◆ **What is required**
Return the data below exactly as given, except for the images.

◆ **Material provided**
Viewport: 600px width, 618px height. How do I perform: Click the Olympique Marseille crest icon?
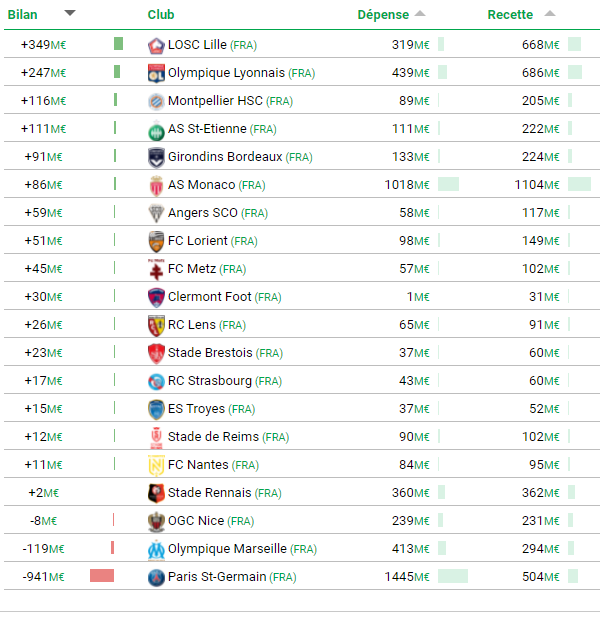(155, 549)
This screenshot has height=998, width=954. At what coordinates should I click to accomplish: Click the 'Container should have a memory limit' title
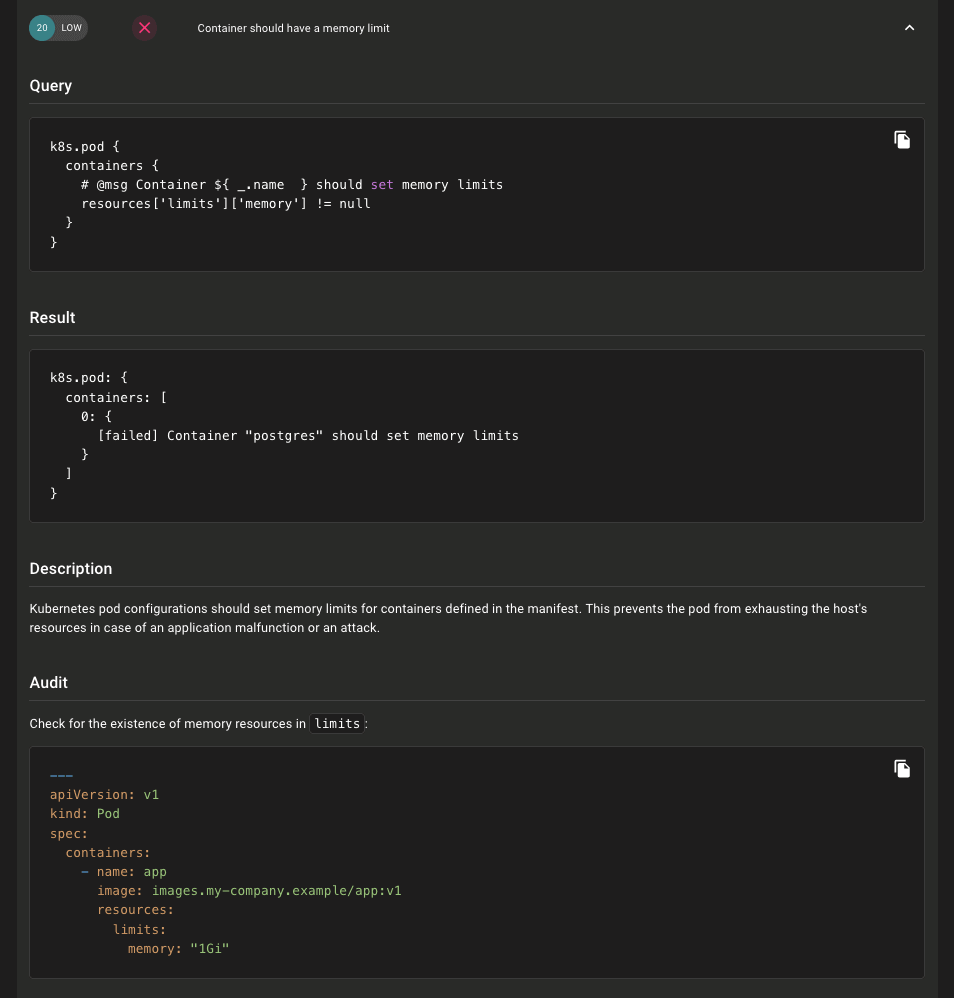click(x=293, y=28)
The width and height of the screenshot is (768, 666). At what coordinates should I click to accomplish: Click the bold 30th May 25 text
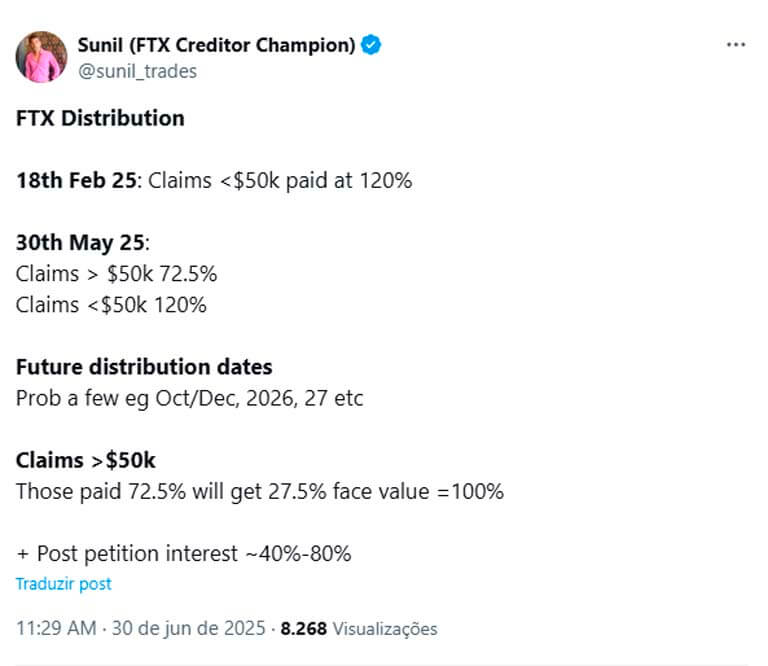click(80, 243)
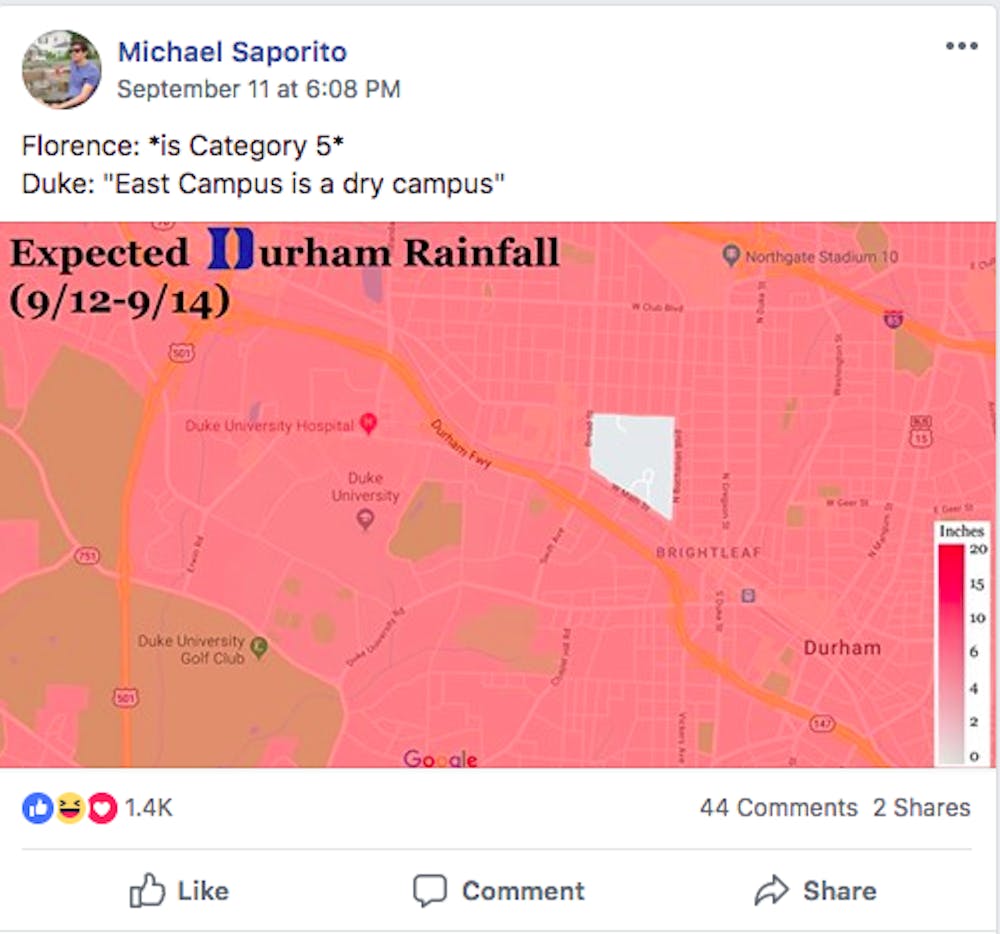
Task: Click the laughing face reaction icon
Action: click(69, 808)
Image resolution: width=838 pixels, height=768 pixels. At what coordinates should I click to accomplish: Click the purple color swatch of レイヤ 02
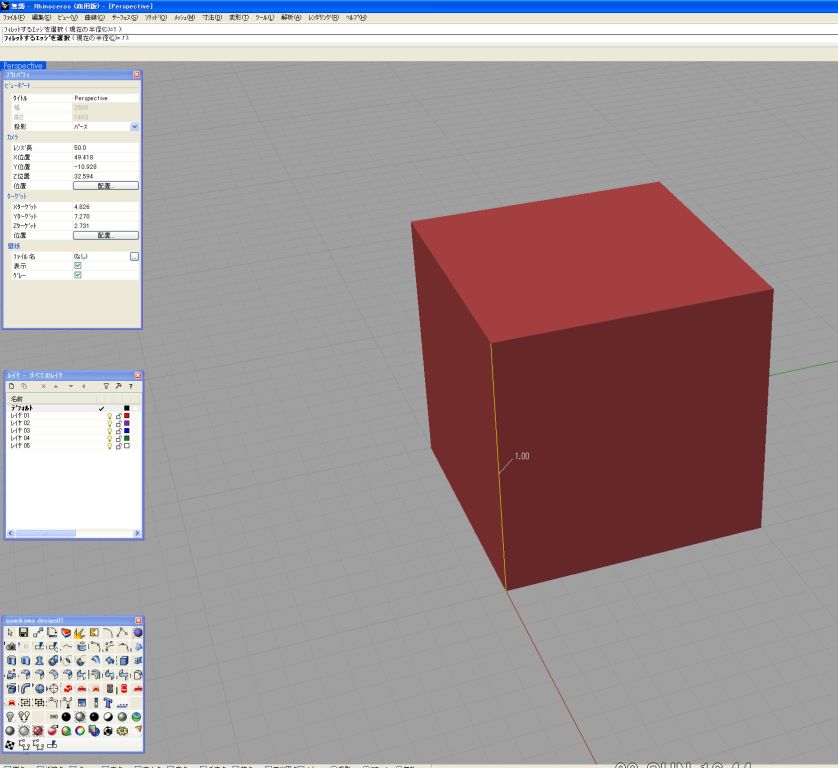127,424
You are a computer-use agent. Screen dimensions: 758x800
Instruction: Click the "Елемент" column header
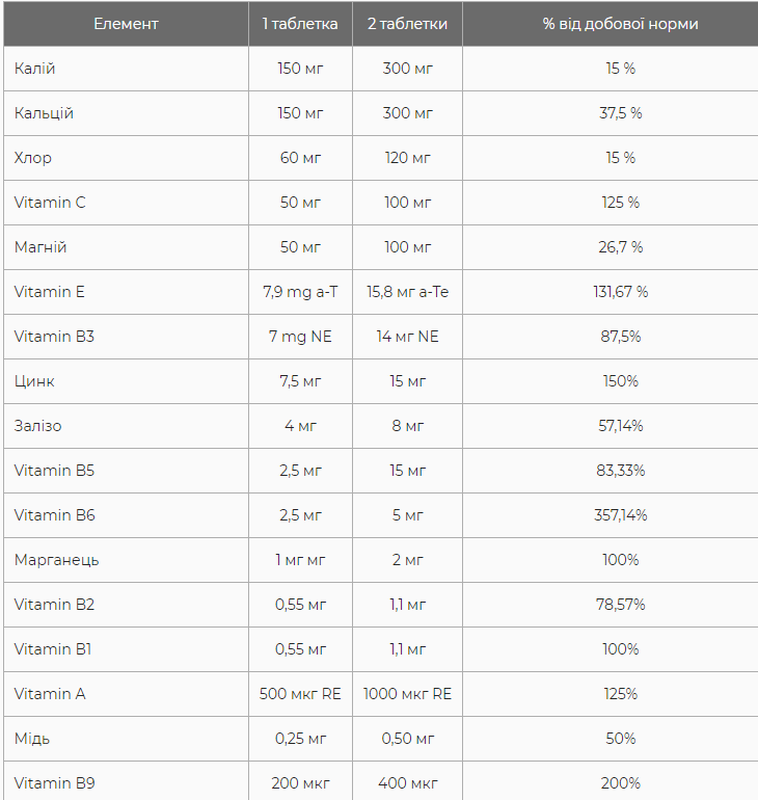point(125,24)
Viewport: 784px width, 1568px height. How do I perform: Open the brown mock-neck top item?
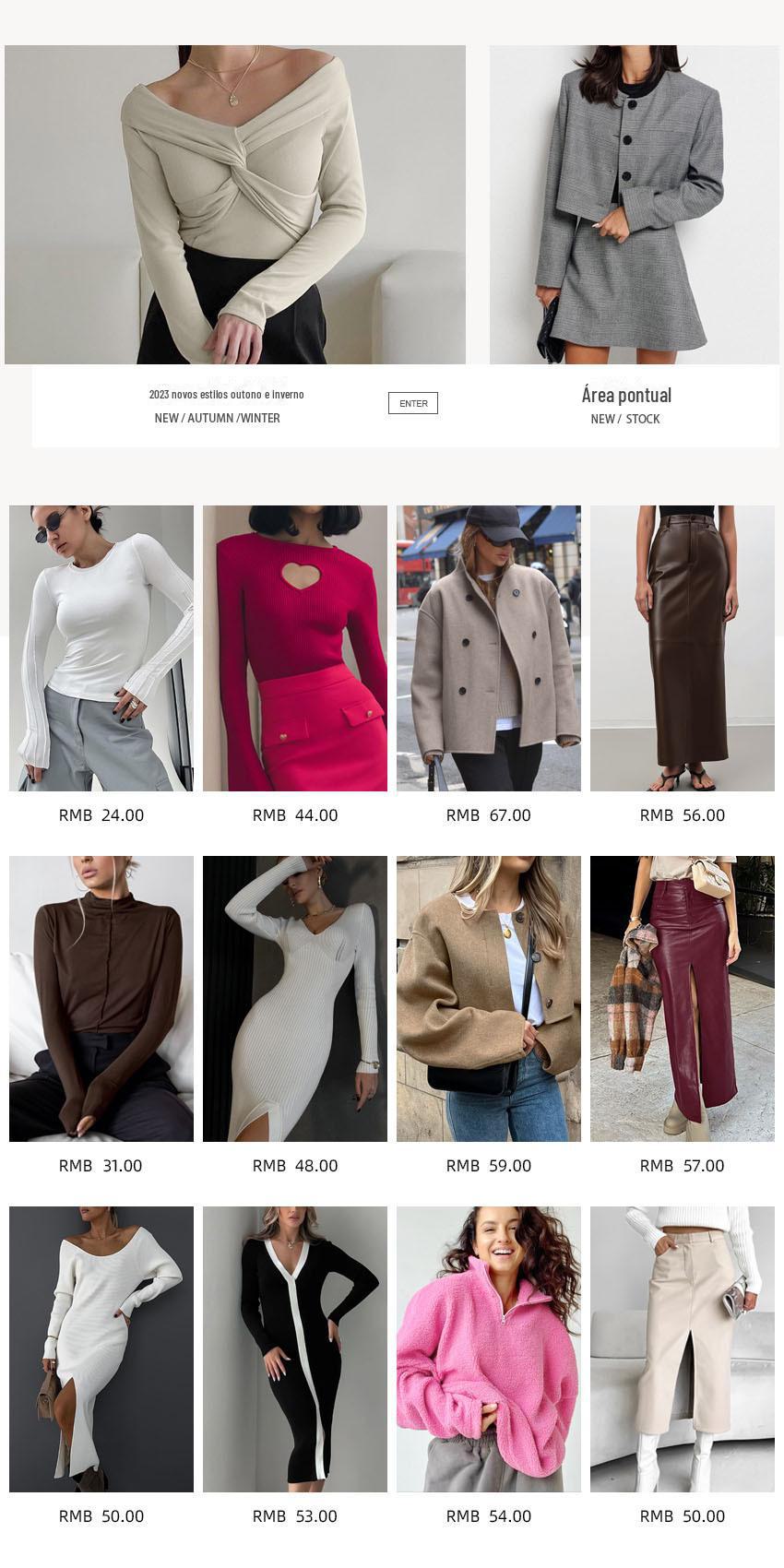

◆ **Answer below**
Viewport: 600px width, 618px height. How do I perform: Click the Olympique Marseille crest icon?
(155, 549)
This screenshot has height=998, width=954. At what coordinates should I click to accomplish: Click the 'Container should have a memory limit' title
click(x=293, y=28)
The width and height of the screenshot is (768, 666). At what coordinates should I click to accomplish: Click the bold 30th May 25 text
click(80, 243)
Task: Click the laughing face reaction icon
Action: click(69, 808)
Image resolution: width=838 pixels, height=768 pixels. At what coordinates should I click to accomplish: Click the purple color swatch of レイヤ 02
127,424
You are a computer-use agent. Screen dimensions: 758x800
Instruction: Click the "Елемент" column header
point(125,24)
Viewport: 784px width, 1568px height. How do I perform: Open the brown mock-neck top item?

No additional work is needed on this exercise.